▸ **EXERCISE INSTRUCTIONS**: Exact copies of all entries are expected.

▸ **Dataset excerpts**:

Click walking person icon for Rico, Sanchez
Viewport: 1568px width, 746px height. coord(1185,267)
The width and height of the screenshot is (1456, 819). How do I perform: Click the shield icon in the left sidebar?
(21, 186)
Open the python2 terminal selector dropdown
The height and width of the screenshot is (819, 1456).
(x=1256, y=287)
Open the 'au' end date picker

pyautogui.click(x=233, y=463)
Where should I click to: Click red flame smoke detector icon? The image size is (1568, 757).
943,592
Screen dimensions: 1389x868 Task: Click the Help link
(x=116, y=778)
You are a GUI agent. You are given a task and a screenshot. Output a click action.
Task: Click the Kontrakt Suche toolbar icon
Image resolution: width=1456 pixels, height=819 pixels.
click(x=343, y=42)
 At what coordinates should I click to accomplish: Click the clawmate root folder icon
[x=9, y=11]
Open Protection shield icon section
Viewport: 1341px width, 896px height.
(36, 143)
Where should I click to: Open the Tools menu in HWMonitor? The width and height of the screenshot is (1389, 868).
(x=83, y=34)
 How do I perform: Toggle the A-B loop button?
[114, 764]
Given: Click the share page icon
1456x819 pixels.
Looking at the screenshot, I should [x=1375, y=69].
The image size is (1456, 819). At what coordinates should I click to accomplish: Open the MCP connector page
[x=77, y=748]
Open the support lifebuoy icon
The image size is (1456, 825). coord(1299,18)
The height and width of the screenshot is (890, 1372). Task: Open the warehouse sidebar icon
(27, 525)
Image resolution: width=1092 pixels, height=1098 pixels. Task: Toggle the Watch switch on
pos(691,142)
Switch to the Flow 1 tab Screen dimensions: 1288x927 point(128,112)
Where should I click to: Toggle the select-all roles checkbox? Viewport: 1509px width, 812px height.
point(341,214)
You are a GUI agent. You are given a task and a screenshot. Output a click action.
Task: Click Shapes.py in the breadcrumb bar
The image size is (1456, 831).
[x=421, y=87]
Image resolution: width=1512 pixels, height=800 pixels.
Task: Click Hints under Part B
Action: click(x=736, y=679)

▸ **RESULT OF THE TASK**:
Click walking person icon for Rico, Sanchez
Viewport: 1568px width, 746px height. coord(1185,267)
The width and height of the screenshot is (1456, 819). How do I perform: Click the shield icon in the left sidebar?
(21, 186)
Open the python2 terminal selector dropdown
The height and width of the screenshot is (819, 1456).
(x=1256, y=287)
Open the 'au' end date picker

pyautogui.click(x=233, y=463)
Where should I click to: Click red flame smoke detector icon? The image size is (1568, 757).
943,592
Screen dimensions: 1389x868 Task: Click the Help link
(x=116, y=778)
You are a GUI agent. You are given a task and a screenshot. Output a click action.
Task: Click the Kontrakt Suche toolbar icon
Image resolution: width=1456 pixels, height=819 pixels.
click(x=343, y=42)
 At what coordinates should I click to accomplish: Click the clawmate root folder icon
[x=9, y=11]
Open Protection shield icon section
Viewport: 1341px width, 896px height.
(36, 143)
Where should I click to: Open the Tools menu in HWMonitor? The width and height of the screenshot is (1389, 868).
(x=83, y=34)
 How do I perform: Toggle the A-B loop button?
[114, 764]
Given: Click the share page icon
1456x819 pixels.
Looking at the screenshot, I should [x=1375, y=69].
The image size is (1456, 819). At what coordinates should I click to accomplish: Open the MCP connector page
[x=77, y=748]
Open the support lifebuoy icon
The image size is (1456, 825). coord(1299,18)
The height and width of the screenshot is (890, 1372). Task: Open the warehouse sidebar icon
(27, 525)
Image resolution: width=1092 pixels, height=1098 pixels. Task: Toggle the Watch switch on
pos(691,142)
Switch to the Flow 1 tab Screen dimensions: 1288x927 point(128,112)
Where should I click to: Toggle the select-all roles checkbox? Viewport: 1509px width, 812px height.
point(341,214)
You are a GUI agent. You are given a task and a screenshot. Output a click action.
Task: Click Shapes.py in the breadcrumb bar
The image size is (1456, 831).
[x=421, y=87]
Image resolution: width=1512 pixels, height=800 pixels.
Task: Click Hints under Part B
Action: click(x=736, y=679)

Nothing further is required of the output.